%%
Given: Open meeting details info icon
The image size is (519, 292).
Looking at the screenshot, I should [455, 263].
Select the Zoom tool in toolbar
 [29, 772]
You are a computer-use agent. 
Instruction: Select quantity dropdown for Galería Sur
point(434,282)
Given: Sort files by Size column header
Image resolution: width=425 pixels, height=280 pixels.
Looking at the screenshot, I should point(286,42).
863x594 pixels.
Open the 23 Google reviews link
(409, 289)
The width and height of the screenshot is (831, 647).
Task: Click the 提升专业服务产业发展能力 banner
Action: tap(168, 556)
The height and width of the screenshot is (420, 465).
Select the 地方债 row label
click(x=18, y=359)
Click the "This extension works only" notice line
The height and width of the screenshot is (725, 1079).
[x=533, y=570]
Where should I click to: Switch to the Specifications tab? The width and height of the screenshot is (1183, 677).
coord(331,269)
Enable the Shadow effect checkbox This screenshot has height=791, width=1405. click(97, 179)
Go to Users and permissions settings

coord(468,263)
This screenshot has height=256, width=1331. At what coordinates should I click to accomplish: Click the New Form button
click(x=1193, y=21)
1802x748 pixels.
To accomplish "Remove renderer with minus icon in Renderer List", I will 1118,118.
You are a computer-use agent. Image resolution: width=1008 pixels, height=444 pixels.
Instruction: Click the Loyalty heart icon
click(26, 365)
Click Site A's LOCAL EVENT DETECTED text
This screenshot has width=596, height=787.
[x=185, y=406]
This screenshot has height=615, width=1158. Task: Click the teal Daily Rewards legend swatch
%%
Repeat the part of the records that opens with the line containing "Where should I" and closes with the line containing "coord(331,269)", including the request, and offset every coordinate in the answers by -78.

Where should I click to: Switch to the Specifications tab? The width and height of the screenshot is (1183, 677).
coord(253,191)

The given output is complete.